■ **TASK GOAL**
Update the listing below by replacing "Screen dimensions" with "Display size" everywhere it appears and leaving everything else unchanged. Leave out the pictures.

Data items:
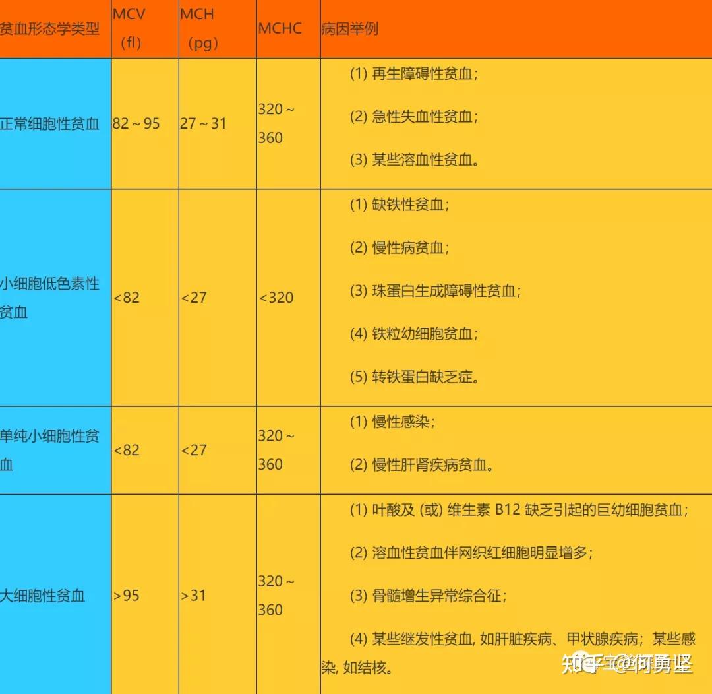Click the MCV (fl) column header
712x694 pixels.
131,28
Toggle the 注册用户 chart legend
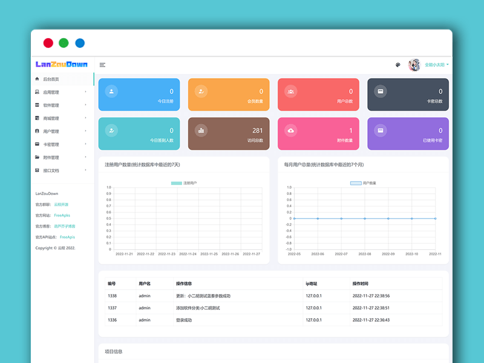Viewport: 484px width, 363px height. point(184,183)
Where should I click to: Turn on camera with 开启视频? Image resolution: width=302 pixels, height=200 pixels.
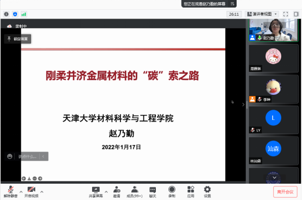(32, 192)
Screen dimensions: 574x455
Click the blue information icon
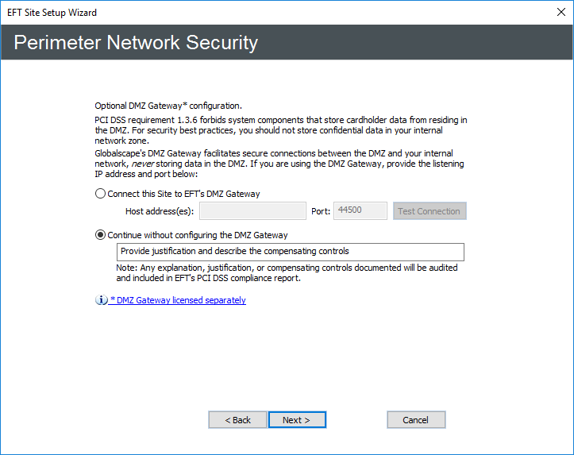tap(102, 300)
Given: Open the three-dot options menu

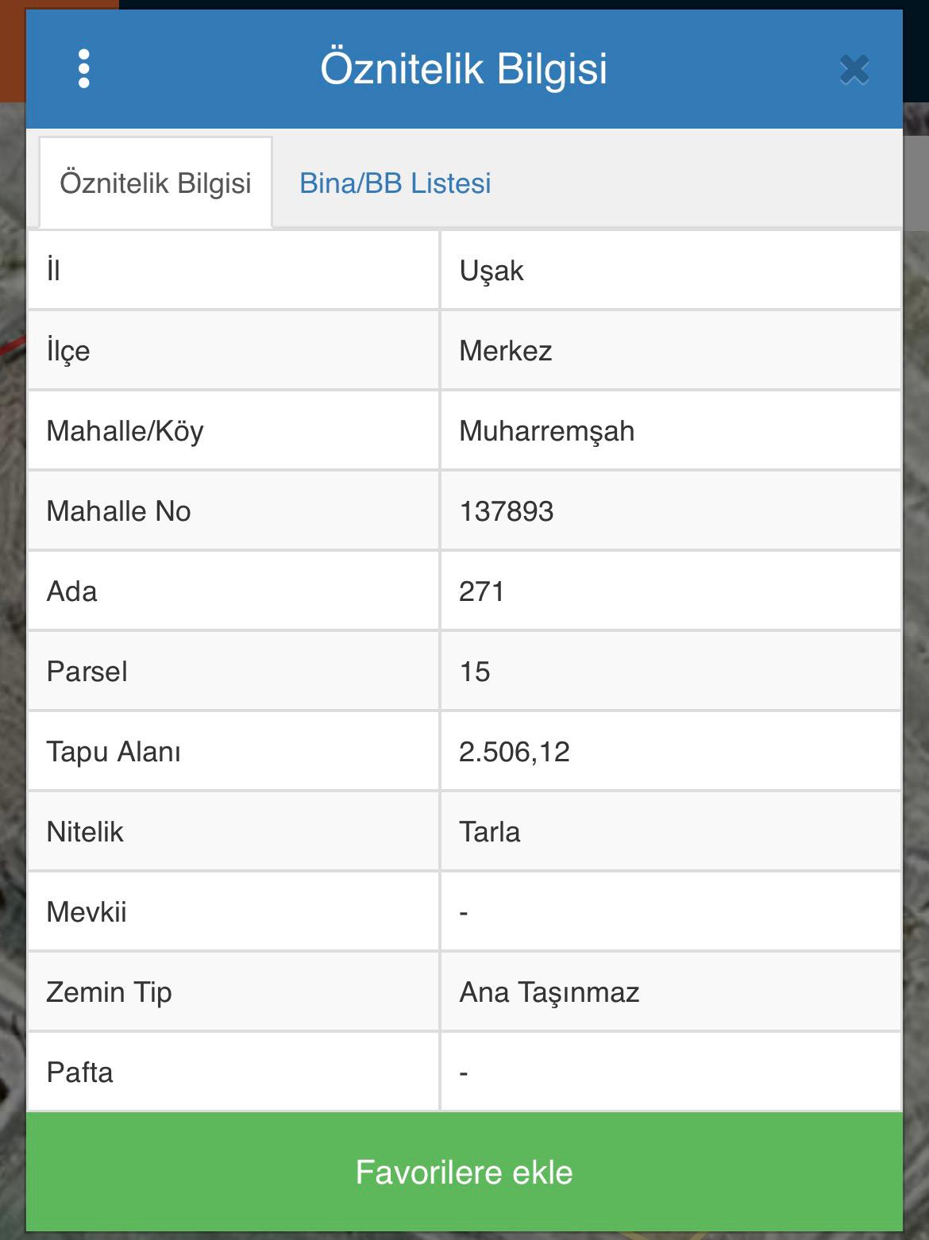Looking at the screenshot, I should 84,69.
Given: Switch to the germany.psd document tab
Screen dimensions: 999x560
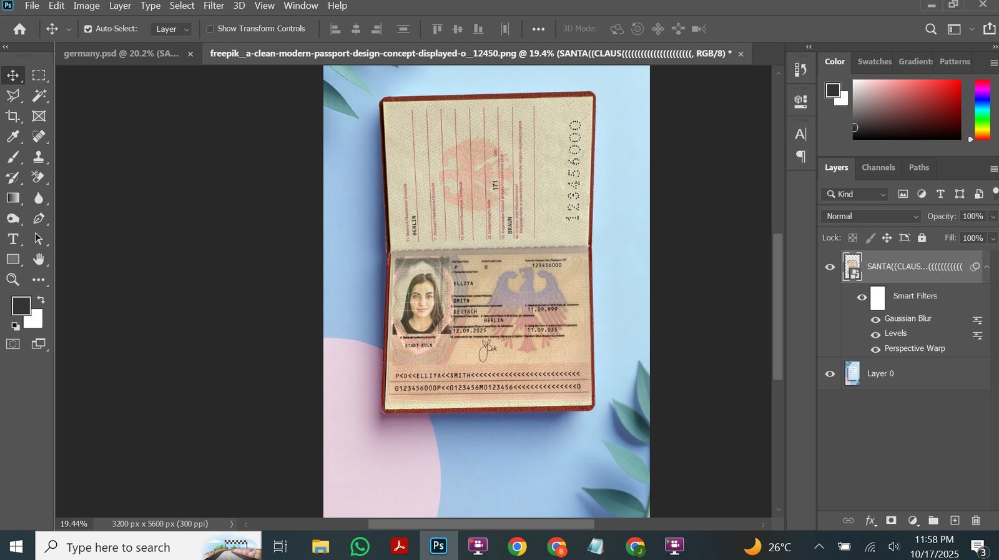Looking at the screenshot, I should click(x=121, y=54).
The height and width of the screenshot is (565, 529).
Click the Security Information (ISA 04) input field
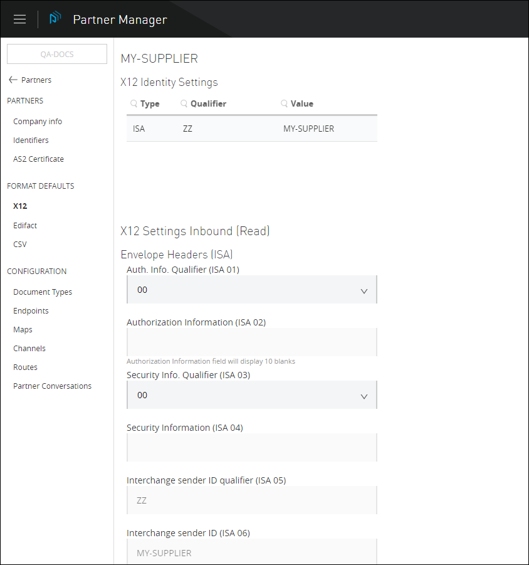[251, 447]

■ **RESULT FOR THIS EXERCISE**
Click the MCV (fl) column header
712x694 pixels.
131,28
Toggle the 注册用户 chart legend
Viewport: 484px width, 363px height. point(184,183)
Where should I click to: Turn on camera with 开启视频? Image resolution: width=302 pixels, height=200 pixels.
(32, 192)
Display size: 574x455
Click the blue information icon
tap(102, 300)
Given: Open the three-dot options menu

Looking at the screenshot, I should 84,69.
Given: Switch to the germany.psd document tab
Display size: 999x560
Looking at the screenshot, I should click(x=121, y=54).
The height and width of the screenshot is (565, 529).
Click the Security Information (ISA 04) input field
[251, 447]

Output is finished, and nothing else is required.